● **Work task**
For the entries below, report every line that includes the word "agent".
═══ Supplied entries
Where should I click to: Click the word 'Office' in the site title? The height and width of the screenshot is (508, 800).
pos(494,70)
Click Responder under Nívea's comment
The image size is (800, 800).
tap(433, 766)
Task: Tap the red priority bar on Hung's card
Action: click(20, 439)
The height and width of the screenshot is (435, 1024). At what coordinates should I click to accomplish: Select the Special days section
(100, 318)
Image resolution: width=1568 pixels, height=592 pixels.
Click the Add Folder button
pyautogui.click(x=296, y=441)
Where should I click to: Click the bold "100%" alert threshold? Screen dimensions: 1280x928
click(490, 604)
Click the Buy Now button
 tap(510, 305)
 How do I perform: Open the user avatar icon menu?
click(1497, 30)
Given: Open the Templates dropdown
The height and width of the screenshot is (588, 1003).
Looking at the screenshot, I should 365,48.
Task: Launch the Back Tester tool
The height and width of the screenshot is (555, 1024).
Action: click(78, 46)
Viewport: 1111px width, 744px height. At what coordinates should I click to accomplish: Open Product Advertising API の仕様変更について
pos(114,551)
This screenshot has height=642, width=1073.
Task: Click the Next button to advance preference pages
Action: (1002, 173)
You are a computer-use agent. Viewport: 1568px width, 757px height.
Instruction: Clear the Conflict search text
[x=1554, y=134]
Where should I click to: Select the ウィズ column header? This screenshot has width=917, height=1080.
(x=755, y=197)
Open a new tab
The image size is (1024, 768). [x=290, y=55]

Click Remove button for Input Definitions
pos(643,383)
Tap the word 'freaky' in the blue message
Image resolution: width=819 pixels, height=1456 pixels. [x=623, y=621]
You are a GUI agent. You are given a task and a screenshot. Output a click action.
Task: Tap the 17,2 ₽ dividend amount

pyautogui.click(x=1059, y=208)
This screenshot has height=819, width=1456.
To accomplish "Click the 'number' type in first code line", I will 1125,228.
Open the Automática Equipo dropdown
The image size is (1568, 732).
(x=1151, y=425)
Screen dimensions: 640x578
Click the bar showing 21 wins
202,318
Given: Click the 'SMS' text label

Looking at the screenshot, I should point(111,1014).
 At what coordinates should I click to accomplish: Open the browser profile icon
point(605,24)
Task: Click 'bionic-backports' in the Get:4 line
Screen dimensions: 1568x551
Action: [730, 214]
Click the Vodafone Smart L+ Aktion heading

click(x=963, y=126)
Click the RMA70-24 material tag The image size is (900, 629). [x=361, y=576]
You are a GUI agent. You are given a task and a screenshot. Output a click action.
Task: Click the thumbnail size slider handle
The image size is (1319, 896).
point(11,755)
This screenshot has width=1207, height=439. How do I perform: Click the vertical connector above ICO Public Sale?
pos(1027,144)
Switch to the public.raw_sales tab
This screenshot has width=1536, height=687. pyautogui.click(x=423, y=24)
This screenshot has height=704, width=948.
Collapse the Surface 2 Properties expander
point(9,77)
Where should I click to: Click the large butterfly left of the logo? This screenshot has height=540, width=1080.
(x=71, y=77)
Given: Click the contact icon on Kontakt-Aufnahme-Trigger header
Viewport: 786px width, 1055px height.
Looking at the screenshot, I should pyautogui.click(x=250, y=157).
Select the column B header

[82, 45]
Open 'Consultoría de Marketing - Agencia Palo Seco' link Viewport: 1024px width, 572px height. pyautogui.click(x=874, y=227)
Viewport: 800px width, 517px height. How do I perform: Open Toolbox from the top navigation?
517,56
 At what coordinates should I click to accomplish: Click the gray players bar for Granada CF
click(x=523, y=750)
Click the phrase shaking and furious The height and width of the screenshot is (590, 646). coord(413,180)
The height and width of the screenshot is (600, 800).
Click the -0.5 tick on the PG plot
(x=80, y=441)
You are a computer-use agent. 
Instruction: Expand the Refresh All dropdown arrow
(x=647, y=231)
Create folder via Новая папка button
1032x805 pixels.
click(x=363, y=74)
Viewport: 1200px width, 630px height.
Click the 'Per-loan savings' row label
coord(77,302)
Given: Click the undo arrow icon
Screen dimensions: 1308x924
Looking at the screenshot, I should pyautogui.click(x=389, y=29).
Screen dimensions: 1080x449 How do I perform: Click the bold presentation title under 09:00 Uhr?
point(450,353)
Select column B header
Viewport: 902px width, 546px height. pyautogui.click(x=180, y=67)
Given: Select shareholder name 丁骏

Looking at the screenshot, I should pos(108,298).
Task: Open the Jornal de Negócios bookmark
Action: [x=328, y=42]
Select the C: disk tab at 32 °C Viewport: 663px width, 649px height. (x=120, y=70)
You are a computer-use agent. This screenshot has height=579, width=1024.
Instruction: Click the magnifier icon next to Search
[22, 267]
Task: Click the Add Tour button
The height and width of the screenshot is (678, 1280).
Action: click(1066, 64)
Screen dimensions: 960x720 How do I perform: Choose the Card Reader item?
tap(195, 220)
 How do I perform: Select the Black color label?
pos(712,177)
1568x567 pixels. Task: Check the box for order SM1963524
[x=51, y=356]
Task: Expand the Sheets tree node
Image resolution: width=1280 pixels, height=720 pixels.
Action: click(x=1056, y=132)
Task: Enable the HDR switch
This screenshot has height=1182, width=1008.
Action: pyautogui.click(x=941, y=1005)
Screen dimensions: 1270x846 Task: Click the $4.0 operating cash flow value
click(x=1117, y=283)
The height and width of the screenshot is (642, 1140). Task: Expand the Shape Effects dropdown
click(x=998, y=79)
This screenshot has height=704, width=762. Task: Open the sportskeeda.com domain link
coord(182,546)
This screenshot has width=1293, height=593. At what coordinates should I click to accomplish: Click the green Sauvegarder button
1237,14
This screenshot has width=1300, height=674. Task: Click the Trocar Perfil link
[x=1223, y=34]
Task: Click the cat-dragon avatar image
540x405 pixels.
══════
● **Your response**
You are a computer-use agent. Viewport: 1568px width, 757px height.
You are a GUI agent. You are given a task and a screenshot. Output a click action.
You are a GUI agent. You are given a task and a screenshot. Output a click action.
You are a computer-use agent. 
You are a computer-use agent. This screenshot has height=579, width=1024.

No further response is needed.